> _RECORD EXCERPTS_

+++

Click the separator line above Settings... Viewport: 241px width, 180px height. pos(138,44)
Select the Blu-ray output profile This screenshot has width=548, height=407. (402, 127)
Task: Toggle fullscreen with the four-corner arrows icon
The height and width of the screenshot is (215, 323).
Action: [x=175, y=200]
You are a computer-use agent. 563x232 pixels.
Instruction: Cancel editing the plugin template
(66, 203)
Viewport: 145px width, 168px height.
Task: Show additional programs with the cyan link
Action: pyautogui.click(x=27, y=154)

+++

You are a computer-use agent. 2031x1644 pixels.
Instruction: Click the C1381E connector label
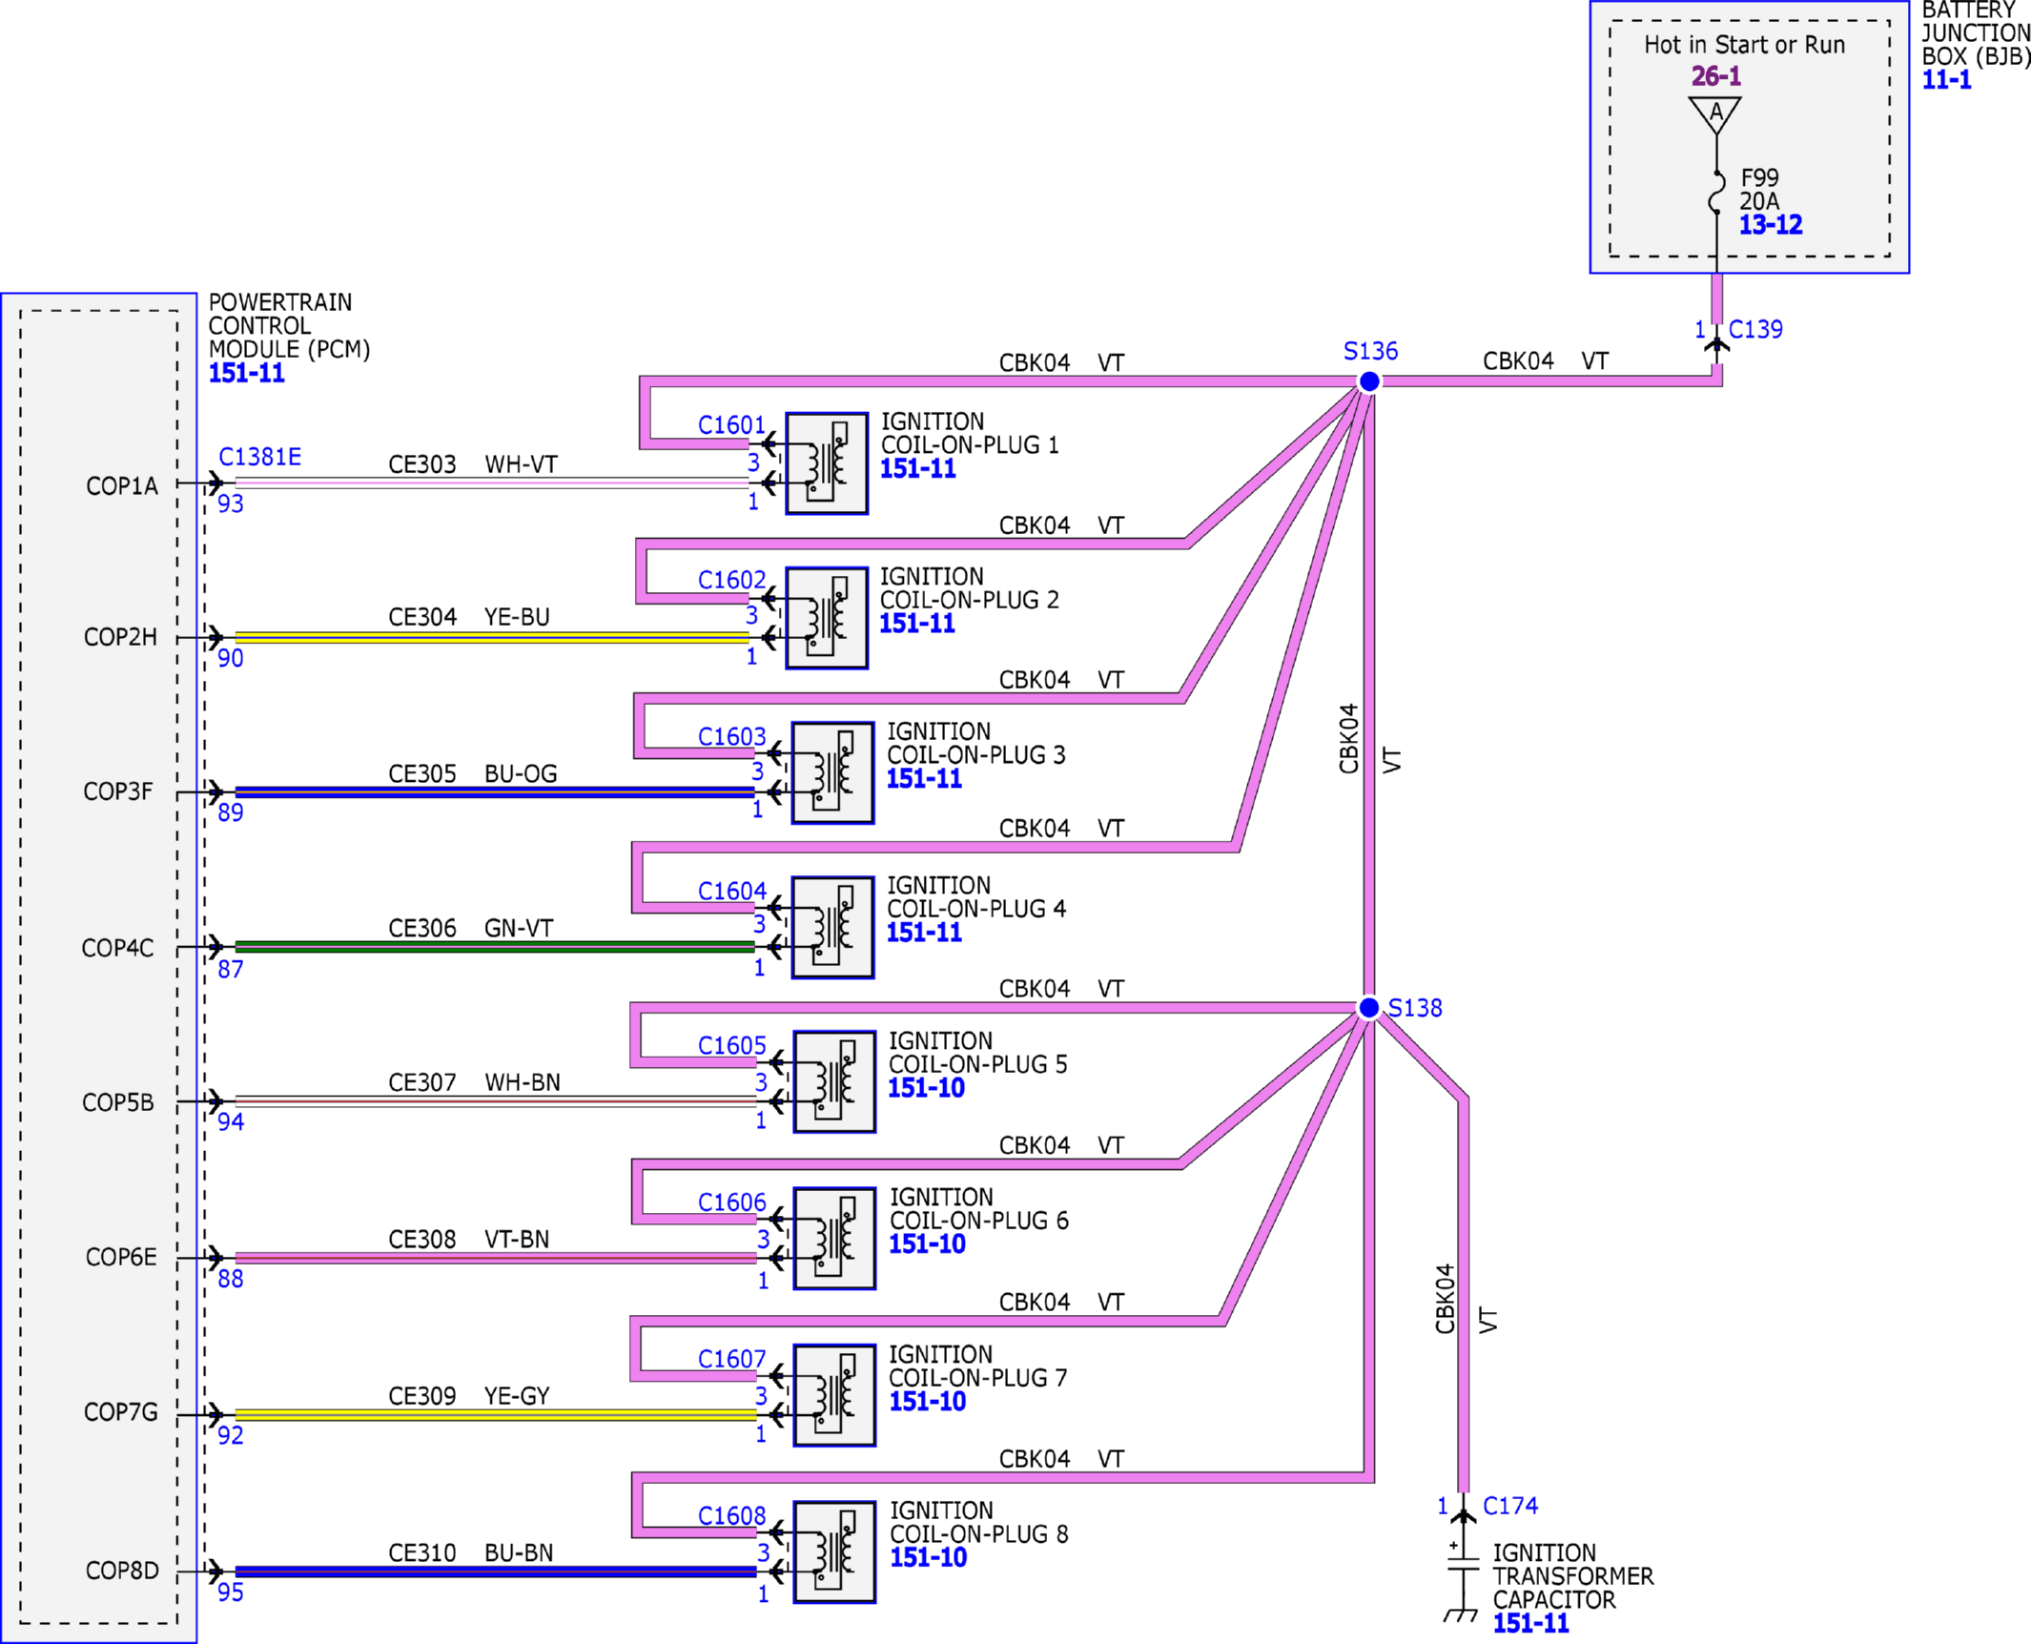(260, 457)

+++

> _WHAT IS REQUIRED_
Beginning at the line above with "Click the separator" and finishing at the line with "Task: Toggle fullscreen", return each line exactly and return nothing else.

> _REPLY_
Click the separator line above Settings... Viewport: 241px width, 180px height. pos(138,44)
Select the Blu-ray output profile This screenshot has width=548, height=407. (402, 127)
Task: Toggle fullscreen with the four-corner arrows icon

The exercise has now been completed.